Stockton - End of the Municipal?
Being a national of the United Kingdom, a lot of the articles popping up on Bloomberg or CNBC seem both foreign and a little irrelevant to me (what is NFL anyway?). This one caught my eye however.
The city of Stockton in California has filed for bankrupty and defaulted on over $10m in debt payments. Over the past few years there has been a trickle of articles citing the US municipal bond market and local US government as the next thing to succumb to the strains of a debt-fuelled lifestyle.
Is Stockton a lone scenario or a 'Bear Stearns hedge fund' type event? Would a collapse in credit-worthiness of US municipalities even be a big issue?
Stockton, California, said it will file for bankruptcy after talks with bondholders and labor unions failed, making the agricultural center the biggest U.S. city to seek court protection from creditors.
http://www.bloomberg.com/news/2012-06-27/stockton-california-to-file-fo…
Well, this is actually somewhat common throughout California. I can't speak for the rest of the country, but California's budget process is a special kind of dysfunctional.
California has high property prices, but low property taxes due to Prop 13. Said taxes were fixed at 1%, and cannot increase faster than inflation (2% per year?). So, the state has turned to other sources. Its liberal leanings make anything regressive politically impossible, so the legislature has instead gone with a very high, very progressive income tax. I think it is 9.3% for the top bracket, with increases expected. I should note, the sales tax is still over 8%.
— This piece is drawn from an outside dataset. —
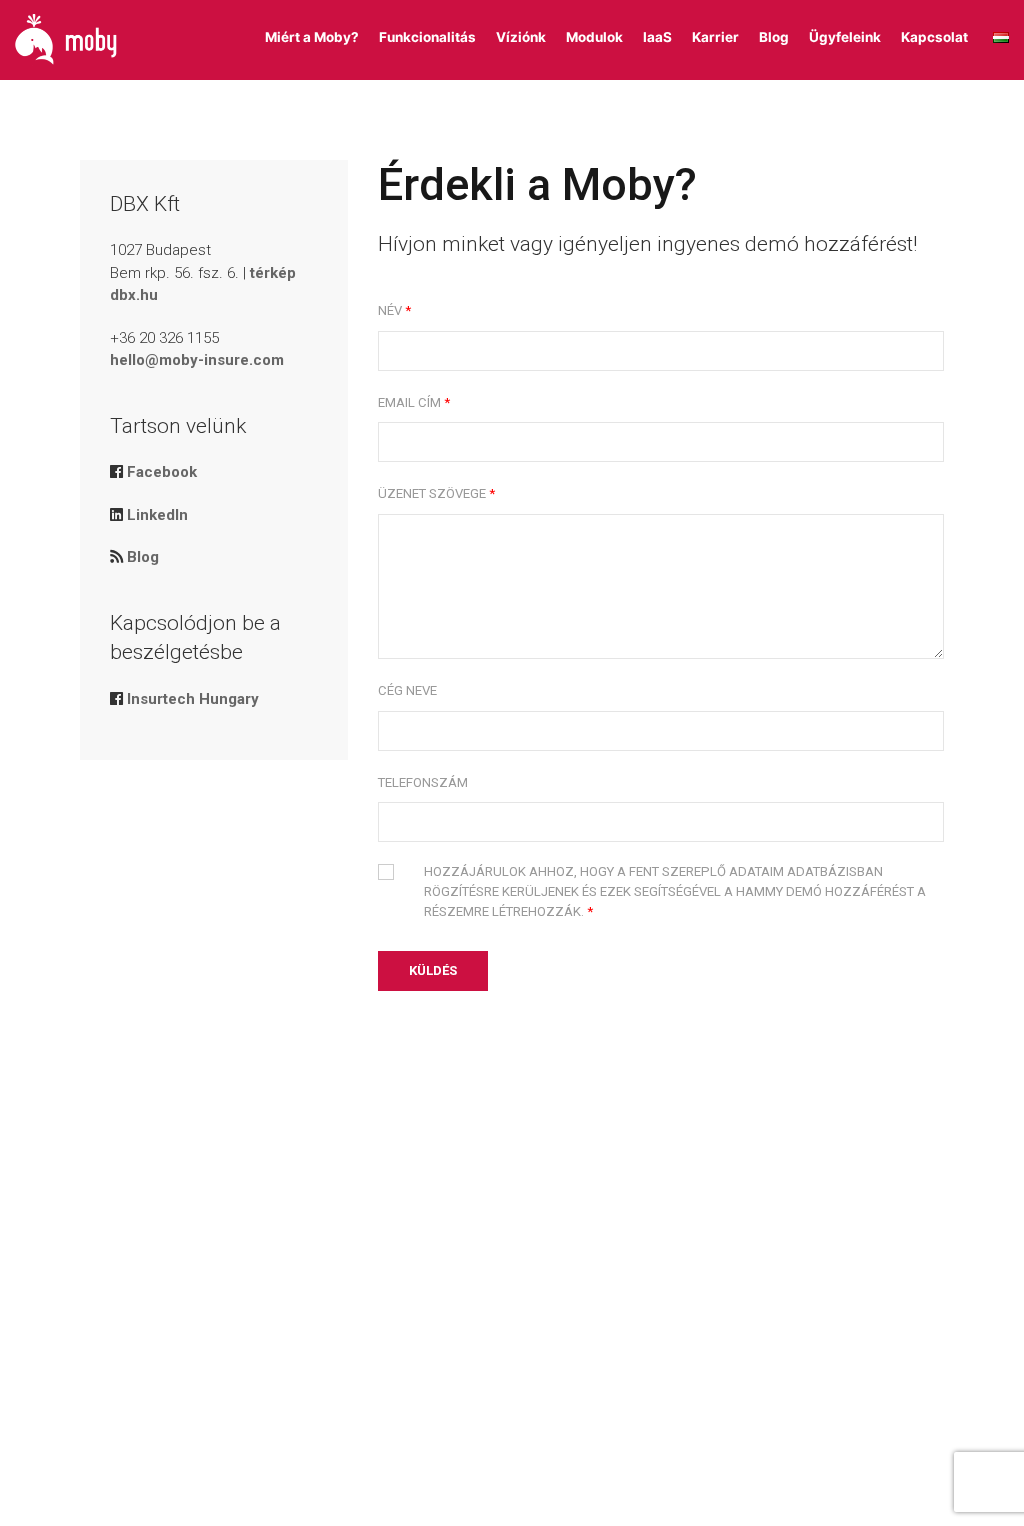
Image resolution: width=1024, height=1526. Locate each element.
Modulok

The state balances its budget around the peak of boom cycles. Unfortunately, the top earners have highly volatile incomes, so the state runs a massive deficit in recessions. CA also has some of the most generous social programs in the country, the utilization of which increases with economic decline.
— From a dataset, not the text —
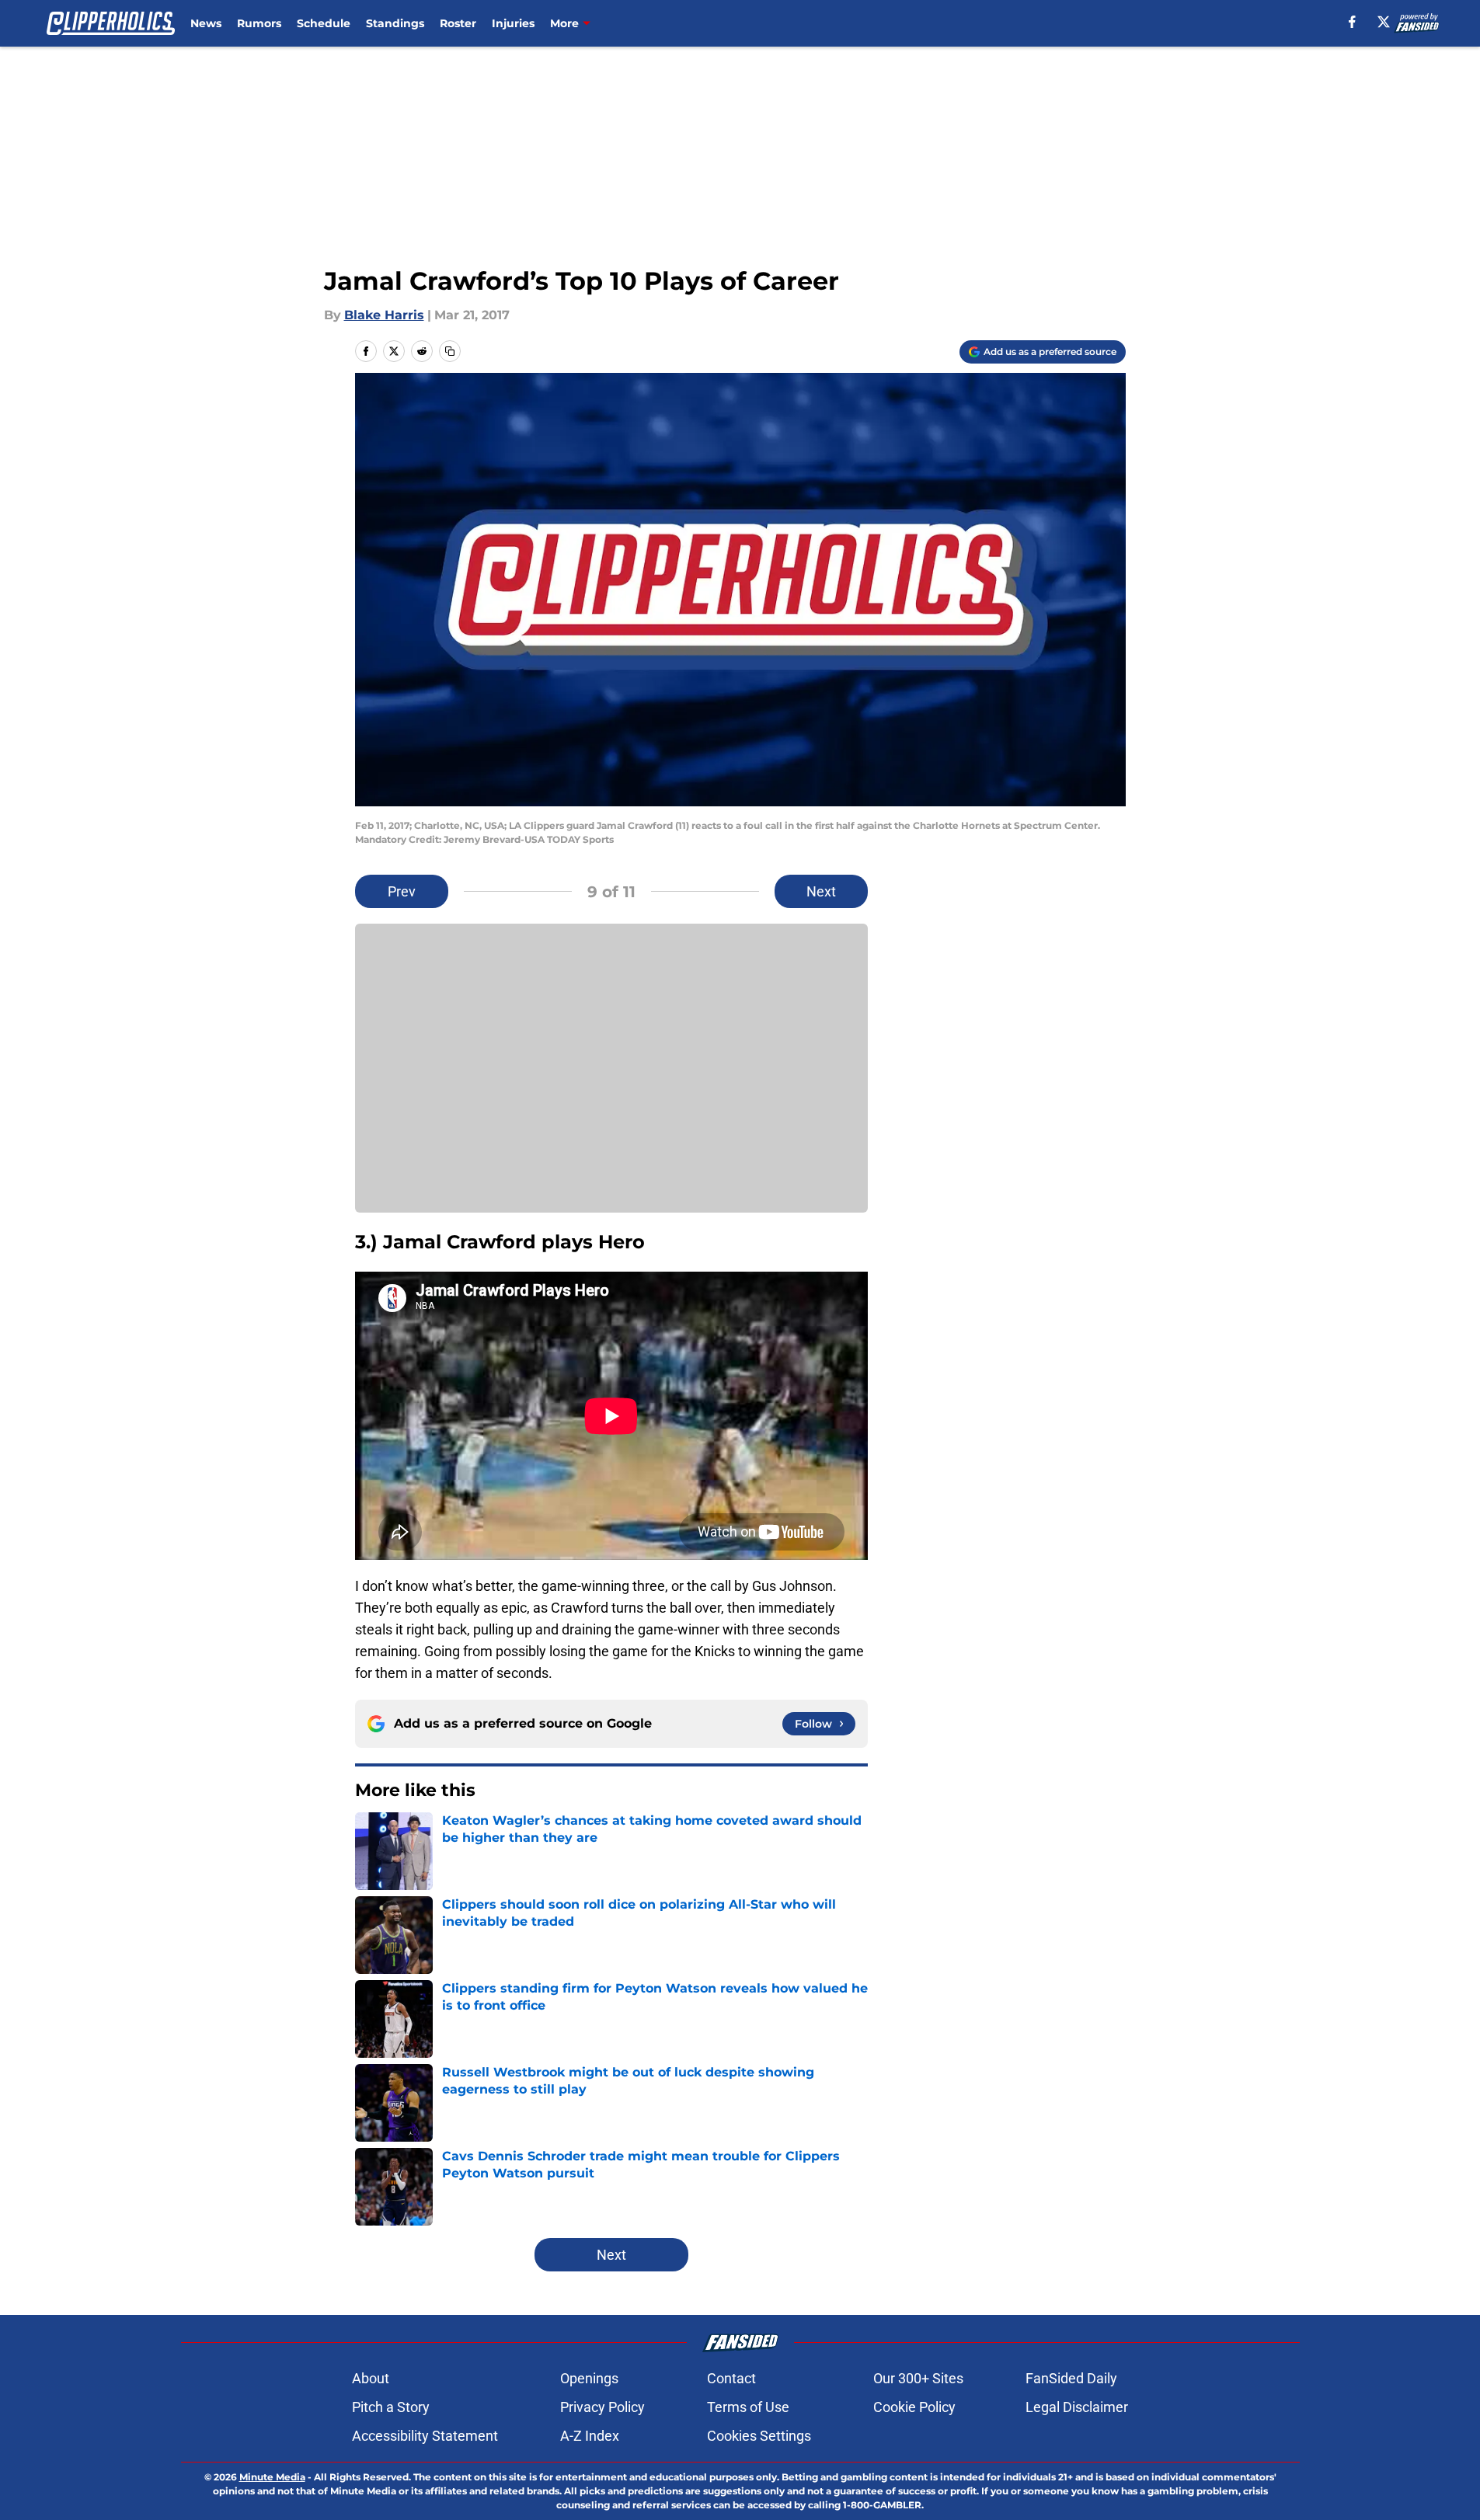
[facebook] (1352, 22)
California's employees also enjoy the benefits of unions, and nearly untouchable benefits. Oftentimes, you see union benefit bargaining wars. (If the teachers get a pay bump, the firefighters want one too.) Legal precedent has made their pensions almost untouchable, even as the entity in question is driven to the brink of bankruptcy. Tricks such as pension "spiking" do not help.
This is all compounded by the budgeting system. The state legislature requires a 2/3 majority to raise taxes or pass a budget. Yet voters can put new programs into law with a simple majority...yea, you can see how this goes. California's have used this power to regulate the size of chicken coops, among other pressing issues.
All this has left the state in a precarious fiscal position. Stockton always sat on the edge; it only existed due to the housing boom. Nobody wants to live in Stockton; it's in the middle of nowhere and has a bit of a meth problem. People lived there because other areas were too expensive. When property values fell, people started defaulting on their (underwater) mortgages and walking away. Soon, they could not support the bloated public sector pensions.
California recently ended "redevelopment agencies", which basically served as a means of distributing property tax funds to municipalities instead of the state. Now municipalities are facing a funding gap, having come to rely on the redevelopment agencies. For instance, the 49ers were supposed to move to Santa Clara...but the city is coming up $30 million short for their new stadium. Some cities that received significant redevelopment funds, like San Jose, are now on the brink.
OP, this was an absolutely fantastic response and I wish to agree with it 100%. Cali is significantly different from other states but the city/state funding crises are felt all over the country.
NICK DIAZ: "DON'T BE SCARED HOMIE" "STOCKTON MOTHERF****R!!!!!!!"
The most plausible end game is some hurt for creditors, massive hurt for pensioners, a little hurt for taxpayers.